In a paper published this month in Nature Chemical Biology, Li and colleagues at Western, the Chinese Academy of Sciences, and China's Qingdao University, used the new reagents for a phosphoproteomic analysis of nine human cell lines, identifying 19,570 tyrosine-phosphorylated peptides and 10,030 unique tyrosine-phosphorylation sites. This, the authors noted, compares to recent work in HeLa cell lines that identified only 1,475 such sites. Another study looking at roughly 200 lung cell lines using an antibody-based enrichment approach netted 4,551 tyrosine-phosphorylation sites, they wrote.
"We think the key advantage of this technology is the ability to do deeper profiling of the ability to profile the phosphotyrosine kinome at unprecedented resolution, which in turn provides real insights into the actual state of activation of key disease pathways" Peng said. He added that Precision Proteomics was now in discussions with various pharma companies about applying its technology to their drug development programs, though he said that it had not established any collaborations yet.
"We think the technology can better personalize drug development has applications in the discovery of new drug targets and development of companion diagnostics and also in validating and developing new therapies including targeted therapies and immunotherapies," he said, noting that the company plans to focus on oncology and autoimmune disease.
In addition to offering the approach as a service to pharma firms, Precision Proteomics also hopes to build an internal pipeline of drug candidates and diagnostics, Peng said. He said the company has identified several drug target leads that it plans to pursue and also has "proprietary companion diagnostics that [it] will be developing itself."
While Li is Precision Proteomics' founder and CEO, the company will in the initial stages rely heavily on Novatio and Sino Western Bridge for management personnel.
"We are an early-stage life sciences investor, and we have a very hands-on approach," Peng said. "We provide early capital in combination with the skill set of our team." Novatio currently has three of its partners helping with management of Precision Proteomics, he said, adding that "as we advance the various development programs and partnership discussion we will be looking to build out the rest of the Precision team."

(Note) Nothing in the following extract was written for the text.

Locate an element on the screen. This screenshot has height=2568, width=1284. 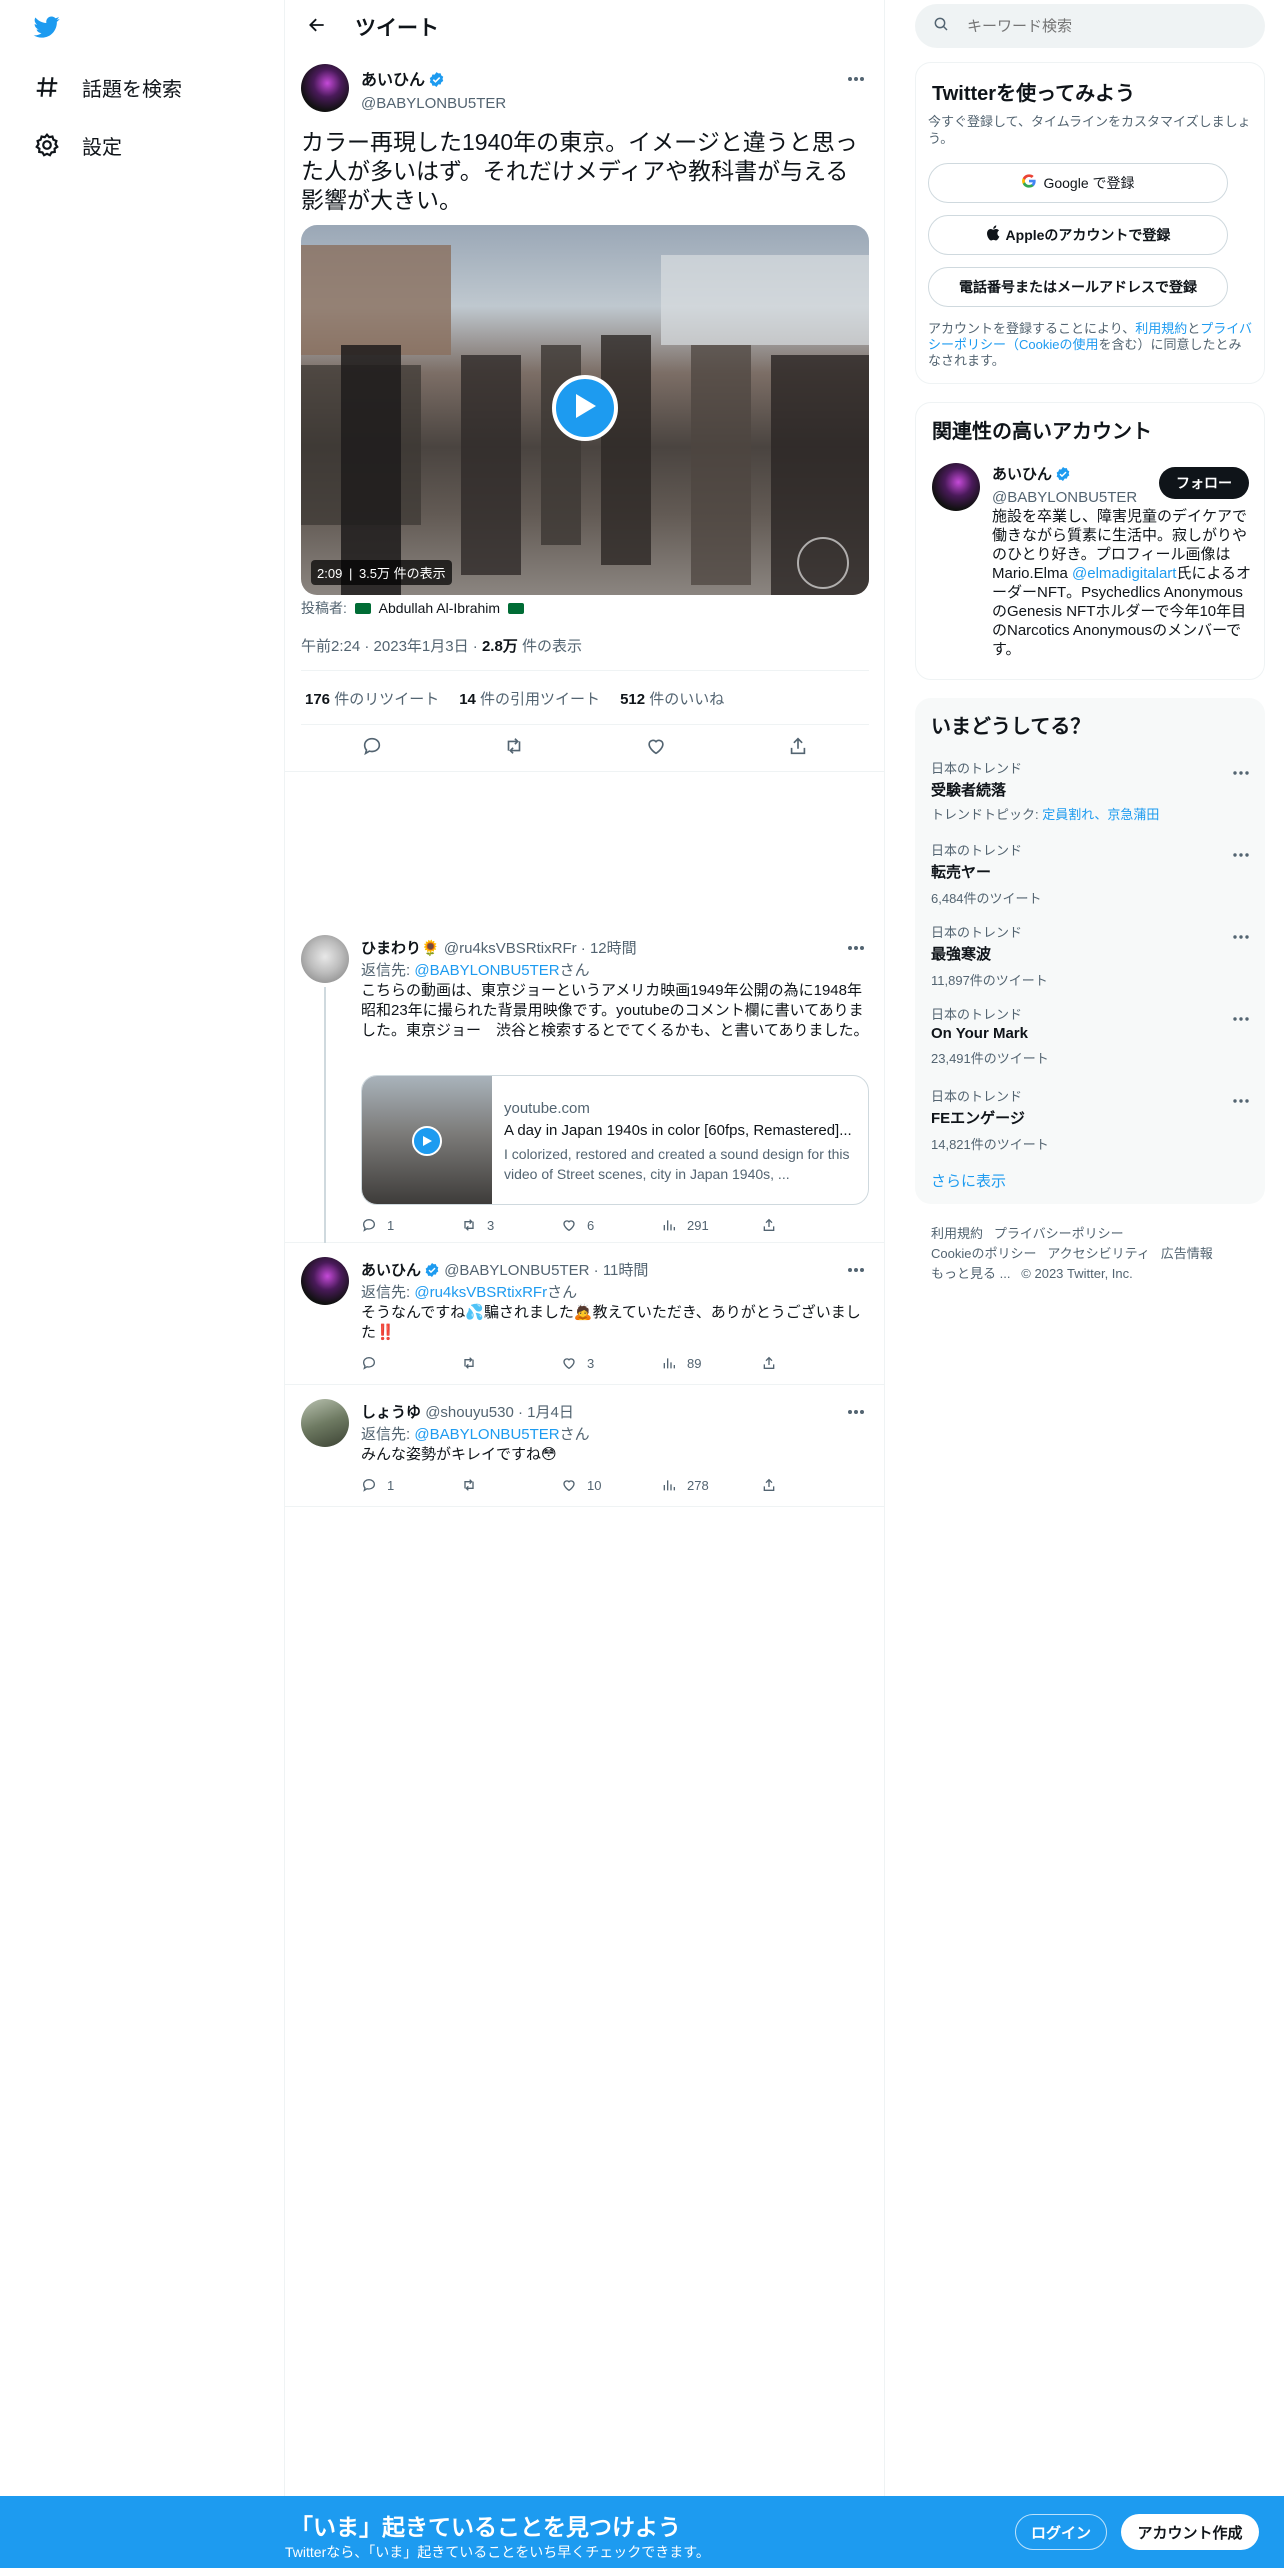
like-button: 10 is located at coordinates (611, 1485).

The company is currently working out of Li's lab at Western, "but we will be looking to acquire our own lab space as we build out the company," Peng said. "That will in part be dependent on the state of our discussions with pharma companies and also what we ultimately decide in terms of how we want to carry forward the proprietary programs that we have planned."
One thing the company does not plan to do is market the reagents as a tool for outside researchers.
"That is not really where we think the value of this technology lies," Peng said. "I think there is much more value in utilizing this in drug development [and] development of companion diagnostics. Our thinking is we are going to tackle those higher value applications."